(PM) Mit dem Steckenpferdreiten erinnert die Stadt Osnabrück an die Verkündung des Westfälischen Friedens am 25. Oktober 1648 von der Treppe des Osnabrücker Rathauses. In Erinnerung daran wird alljährlich der Friedenstag gefeiert. Üblicherweise ziehen die Viertklässler der Grund- und Förderschulen Osnabrücks aus diesem Anlass mit selbstgebastelten Steckenpferden und geschmückt mit farbigen Hüten durch die Innenstadt. Wegen der Corona-Pandemie fällt die Veranstaltung in diesem Herbst aber erneut kleiner als in den Vorjahren aus.

2021 findet das Steckenpferdreiten zweimal statt. Weil im letzten Jahr das Steckenpferdreiten wegen der Pandemie abgesagt werden musste, konnte es erst im Juli dieses Jahres verteilt auf drei Tage nachgeholt werden. Das 70. Steckenpferdreiten wird am Donnerstag, 14. Oktober, an einem einzigen Nachmittag veranstaltet. Allerdings muss der Umzug durch die Innenstadt coronabedingt erneut ausfallen. Stattdessen startet das Steckenpferdreiten vor dem Dom. Dort treffen sich die Viertklässler der Grund- und Förderschulen mit ihren Steckenpferden und farbigen Hüten ab 13.30 Uhr nacheinander über den Nachmittag verteilt in vorgegebenen Zeitfenstern. Als Kohorte reiten sie über den Markt und die Rathaustreppe, um aus der Hand von Oberbürgermeister Wolfgang Griesert die traditionellen, süßen Brezeln zu erhalten. Danach wird ein Klassenfoto gemacht.
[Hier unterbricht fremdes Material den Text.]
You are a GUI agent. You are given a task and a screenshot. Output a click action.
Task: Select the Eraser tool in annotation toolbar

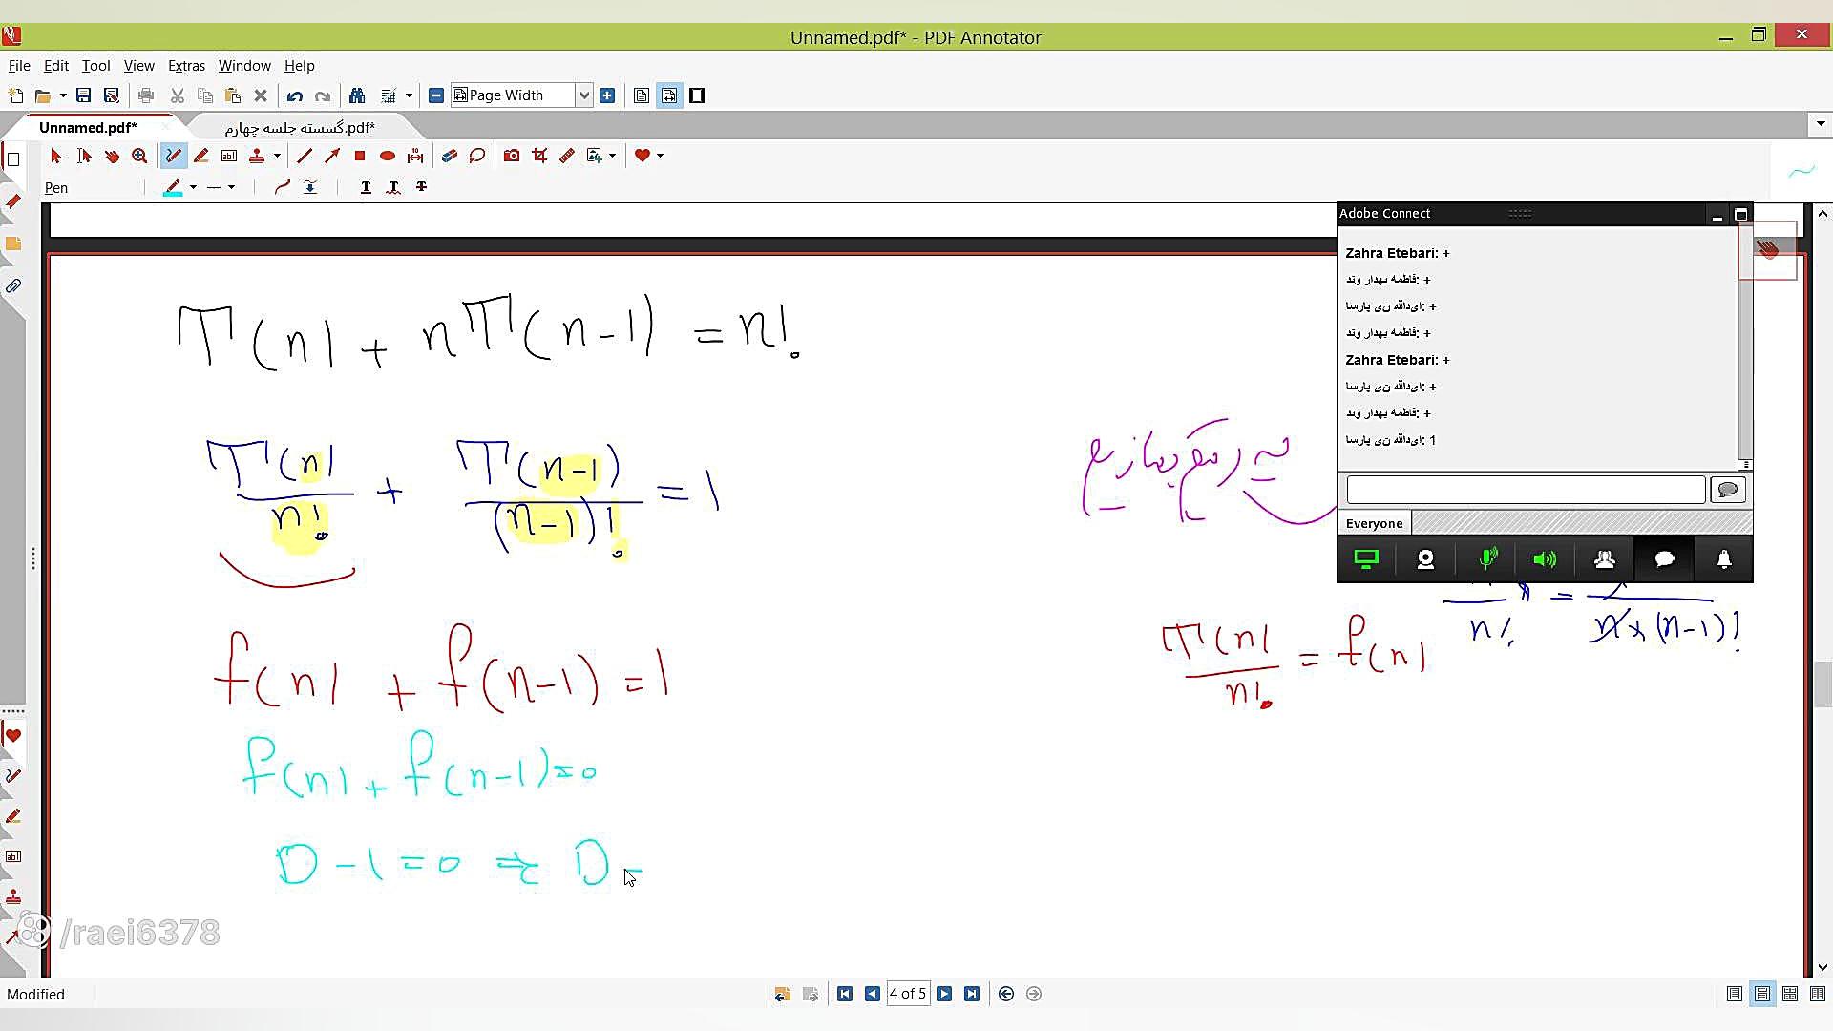tap(449, 156)
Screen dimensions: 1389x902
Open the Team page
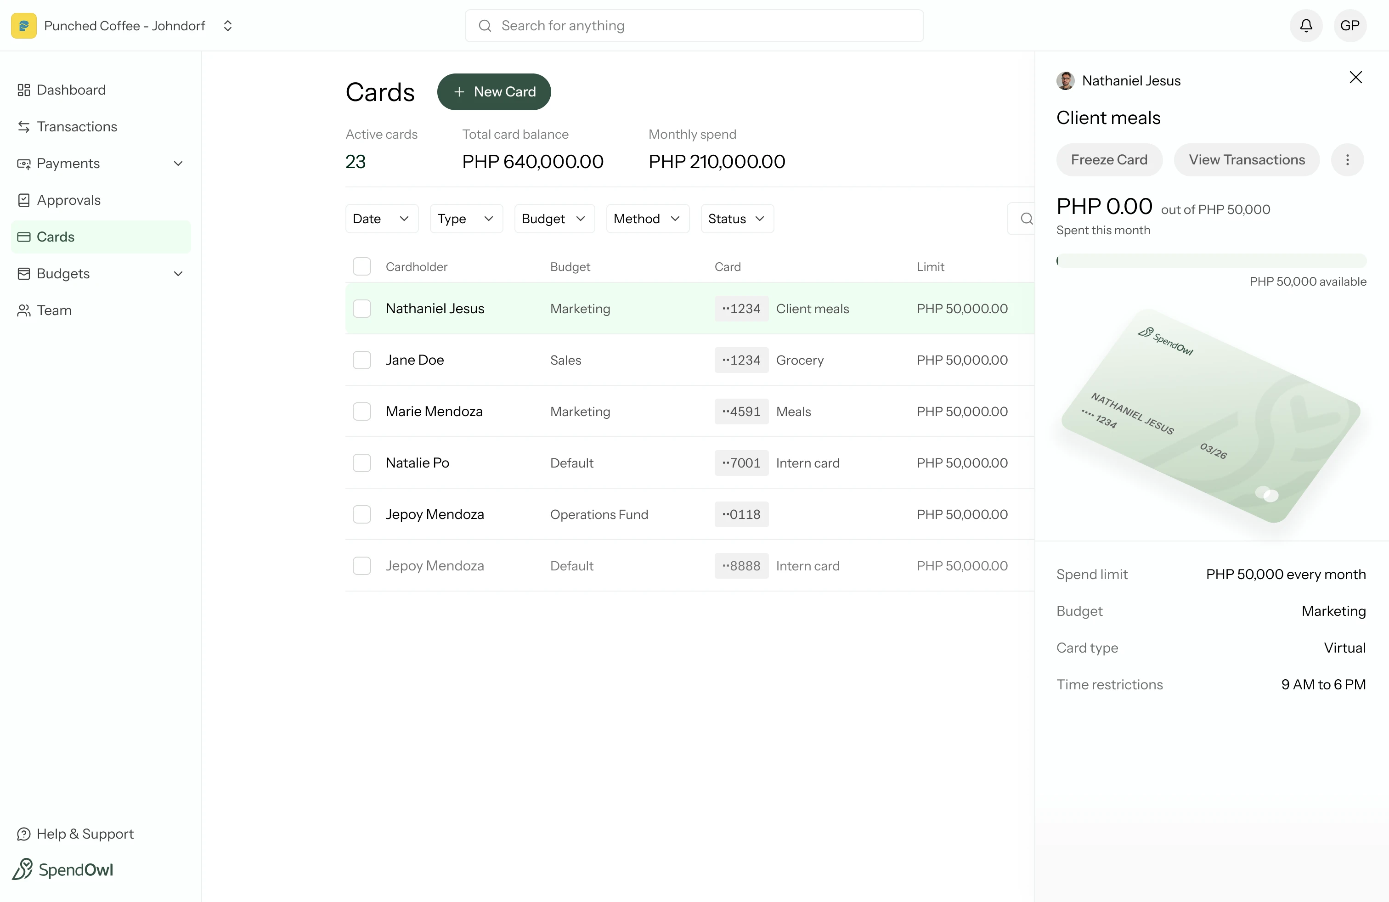[53, 310]
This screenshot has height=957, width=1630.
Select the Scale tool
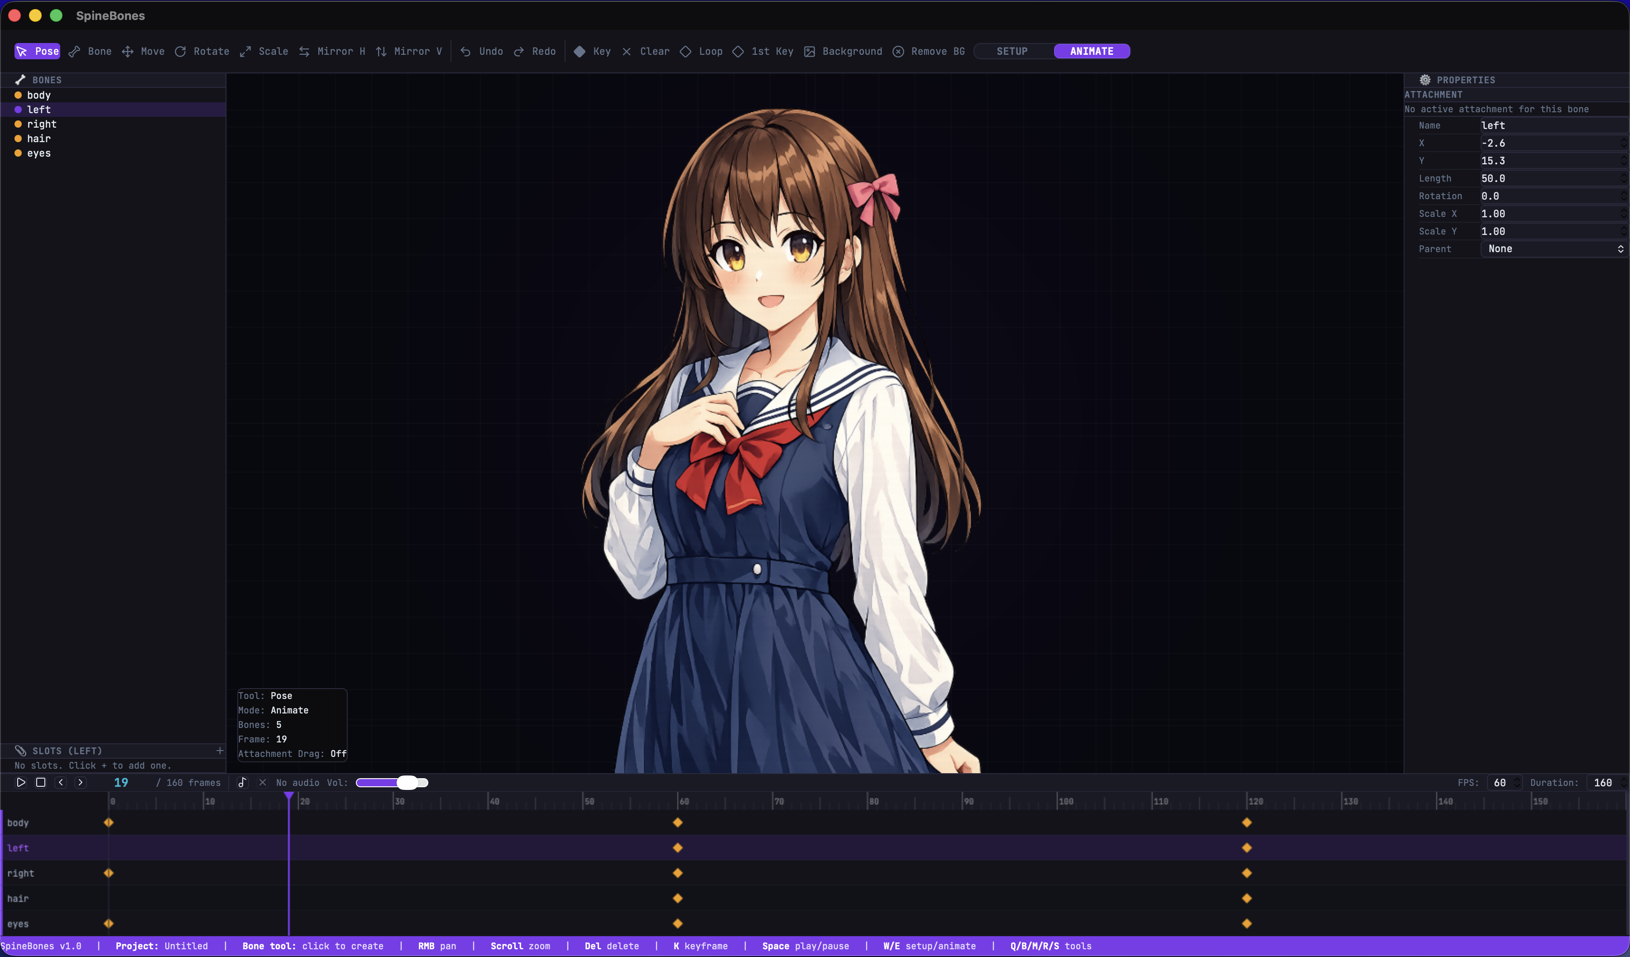[263, 51]
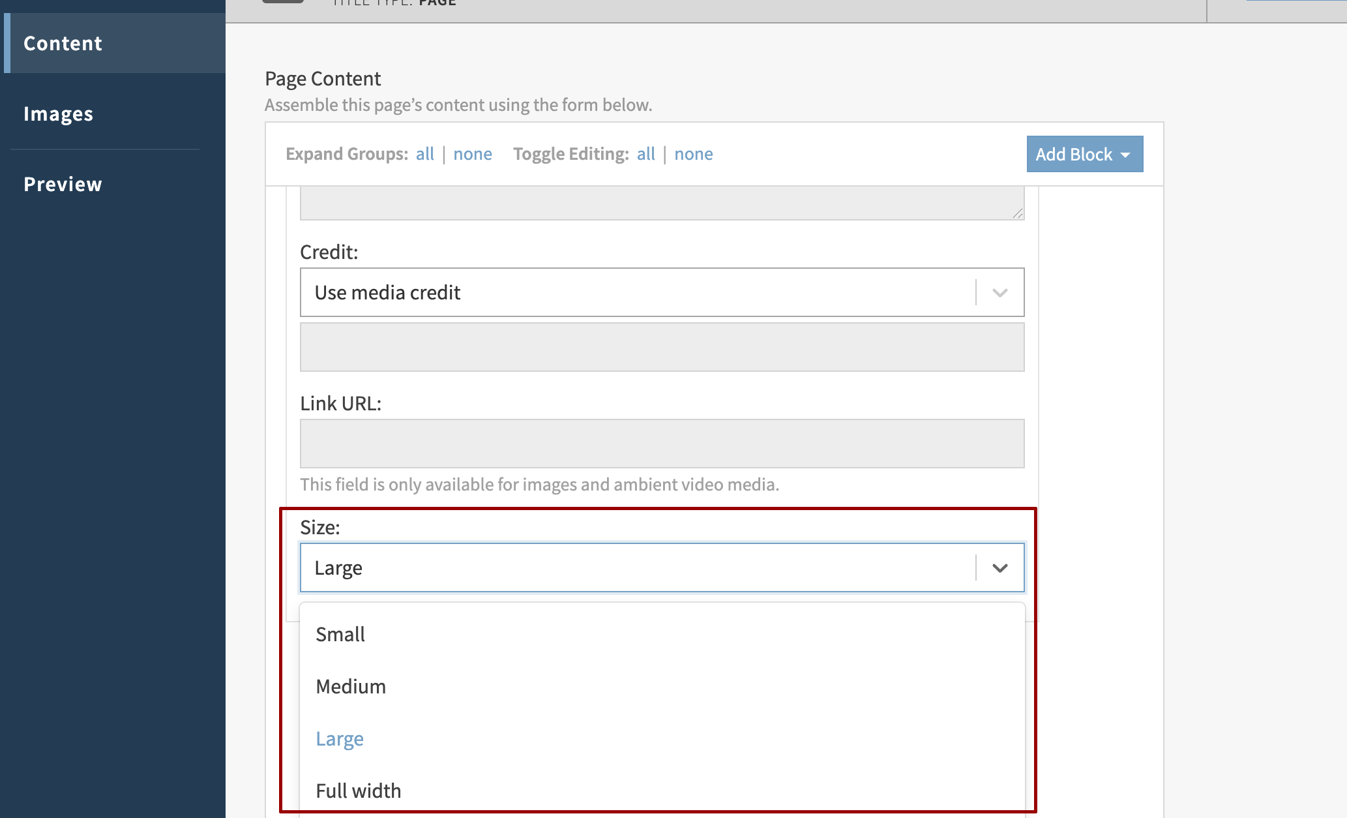Set Toggle Editing to none
This screenshot has height=818, width=1347.
click(x=693, y=154)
Musikalisch begleitet wird die Veranstaltung wieder von dem Musiker und Entertainer Stephan Rodefeld, der das Steckenpferdlied singt. Außerdem spielen die Big Band und das Sinfonische Blasorchester der Angelaschule. Beide von Ekkehard Sauer geleitete Musikgruppen sind mehrfach preisgekrönt und bereits in verschiedenen Ländern aufgetreten. So gastierte die Big Band der Angelaschule, die Jazz, Latin, Pop und Funk spielt, bereits in den USA, in Kanada und in China. Das Sinfonische Blasorchester, das Pop, Jazz und Musik aus dem Repertoire sinfonischer Blasorchester zum Besten gibt, trat in den USA, Kanada, Spanien und Tschechien auf.

Der Domhof wird für das Steckenpferdreiten in der Zeit von 13.30 bis 18 Uhr von der Einmündung Markt/Große Domsfreiheit bis zum Schachbrettmuster an der Ecke Kleine Domsfreiheit vollgesperrt. Während dieser Zeit ist die Hasestraße vom Erich-Maria-Remarque-Ring sowie aus der Dielingerstraße nicht zu erreichen. Wegen des Schülerverkehrs können die Busse den Domhof noch bis 13.30 Uhr passieren.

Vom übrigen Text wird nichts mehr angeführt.